In the last week “less bad” had meant the news from the royal commission and the RBA“at least acknowledging the slowness in the economyand moving to a more neutral stance” on interest rates, he says.
In this kind of environment, “you don’t need earnings upgrades and you don’t need growth” to get a swift upswing in stocks.
Tevfik notes there could be more upside but cautions that investors would be wise to take a selective approach even to the cheapest stocks.
Investors should assess balance sheet strength and cash generation ability carefully before jumping in, he says. “What limits the death spiral is access to capital,” he adds.

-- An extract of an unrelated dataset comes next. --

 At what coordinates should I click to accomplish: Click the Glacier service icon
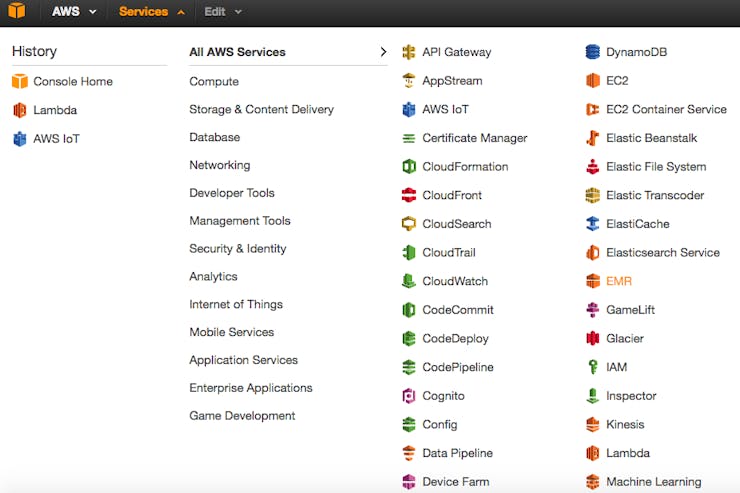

“There are ‘cheap and nasty’ [stocks] and ‘cheap and not so nasty’,” the strategist says. Building materials group Boral would be in his “cheap and nasty” bucket while electronics retailer JB Hi-Fi would in the “cheap and not so nasty” bucket.
Ben Clark, fund manager at TMS Capital, says that lower interest rates are normally broadly welcomed by equity markets.
“Overall, for equity market pricing, it should be a positive. If you’ve got declining future interest rates, that’s normally supportive for share markets as the present value of future cash flows becomes more positive.
“Lower interest rates normally create a bit of price momentum in terms of analysts lifting their price targets on stocks.”
For the fund manager, some of the real winners when interest rates fall are the high-growth companies.
“There will be some companies that have offshore earnings that aren’t as exposed to a slowdown domestically. If we’re seeing weaker interest rates, they might actually benefit. Lower interest rates mean their prices become more attractive,” he says.
Shane Oliver, head of investments at AMP Capital, notes that revised market prospects for Australian interest rates have pulled down 10-year bond yields, which in turn has helped investors look more favourably on real estate investment trusts.
But he cautions that the market is pricing in an interest rate cut because the economic data has been quite weak, particularly for retail sales and building approvals.
“The Reserve Bank is only moving to a neutral bias because the picture has weakened,” he points out.
TMS Capital’s Clark makes a similar point about the potential downside when central banks start to lower interest rates.
“Declining interest rates can mean an economy is slowing, so there might be more question marks about what a company’s future earnings are going to be,” the fund manager says.
The same companies that get an immediate benefit from the prospect of falling interest rates are the very firms that are most susceptible in a slowing economy.
“Retailers are the obvious ones, as well as domestic businesses leveraged to the domestic economy,” he adds.
Tevfik points out that the broader background is that “Australia is going into a slowdown”.
Optimism around interest rate cuts is “not really justified,” the strategist says. “A rate cut would cause further misallocation of capital within Australia. I’m not sure that the people calling for a rate cut have really thought through the implications for the housing market.”